Another significant advantage is that DOT can be designed to be portable, allowing the scanner to be brought to the patient’s bedside or into the operating room.
The full unit takes up a space a little bit bigger than an old-fashioned phone booth inside which the patient wears a cap covered in light sources and sensors connected to cables. However, the researchers have also made versions mounted on trolleys and continue working on new ways to make the technology even more portable.
DOT works by tracking rushes of oxygenated blood to feed active areas of the brain – rather like when our cheeks go red when we blush. Light transmitted through the head changes color as it passes through brain tissue with different amounts of blood rush, and DOT picks up the dynamic changes in the colors.
Another scanning method that is commonly used for mapping brain activity is positron emission tomography or PET, which uses radiation. But the number of times patients can undergo PET scans is limited because of the risks posed by radiation exposure.
DOT does not use radiation, so multiple scans over time could be used to monitor patients with brain injury, autism or progressive brain diseases such as Parkinson’s.
In one test, the researchers took DOT and fMRI scans of the same subjects and looked for Broca’s area, a key area of the frontal lobe used in language and speech. There was an approximate 75% overlap between the brain region identified by DOT and that identified by fMRI.

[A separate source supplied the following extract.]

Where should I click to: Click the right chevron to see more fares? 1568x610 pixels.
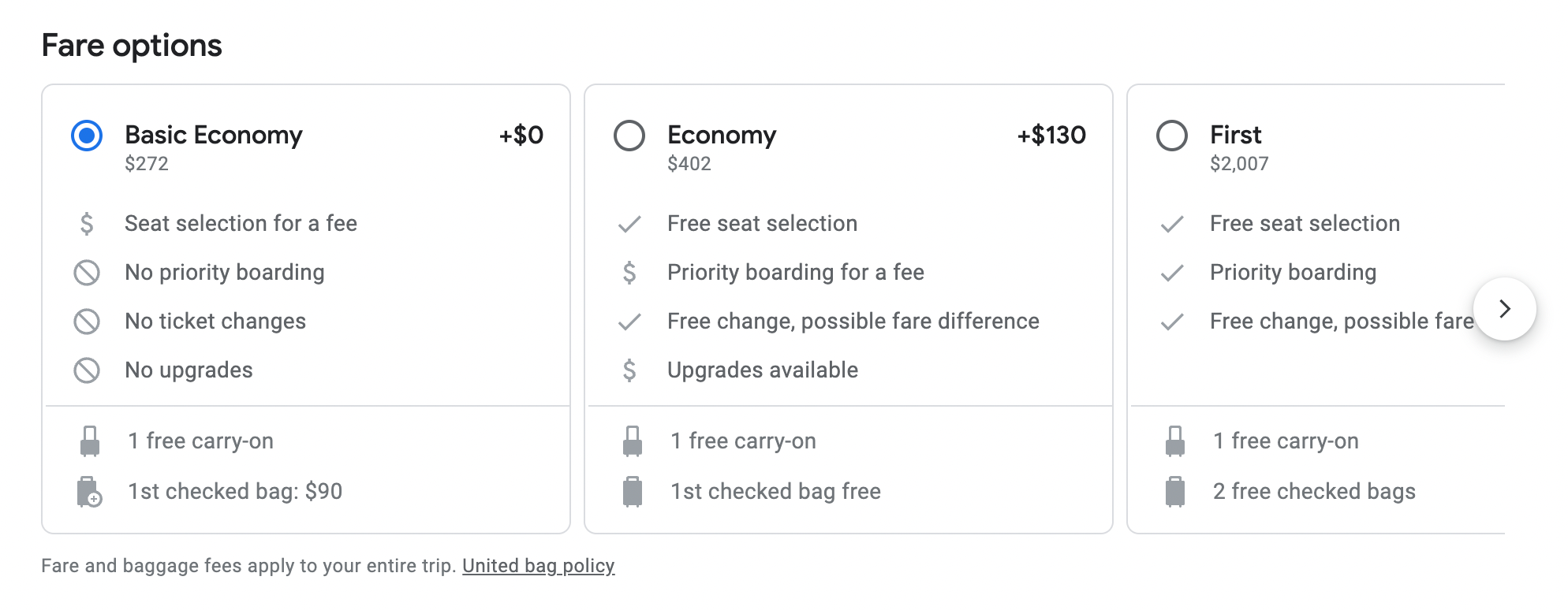[1506, 309]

In another test they used DOT and fMRI to detect brain networks that are active during rest or “daydreaming.” These areas are attracting increasing research interest and have been linked to autism, Alzheimer’s disease and schizophrenia. DOT and fMRI picked out the same cluster of three regions in both hemispheres, note the researchers.
Although DOT cannot reveal what is happening deep inside the brain, it is reliable up to around a depth of one centimeter, say the authors. But within that one centimeter lie some of the most important and interesting parts of the brain, including regions that deal with memory, language, and self-awareness.
Funds from the National Institutes of Health, the McDonnell Centre for Systems Neuroscience, and other sources helped finance the study.
Prof. Culver and WUSTL have also declared a financial stake in a company to which the university has licensed related optical imaging technology.
In February 2014, Medical News Today reported promising test results of a new radiation-free imaging method for diagnosing cancer. The researchers said they hope the new technique will solve the conundrum of the need to scan tumors at different stages without raising risk of secondary tumors developing from increased radiation exposure.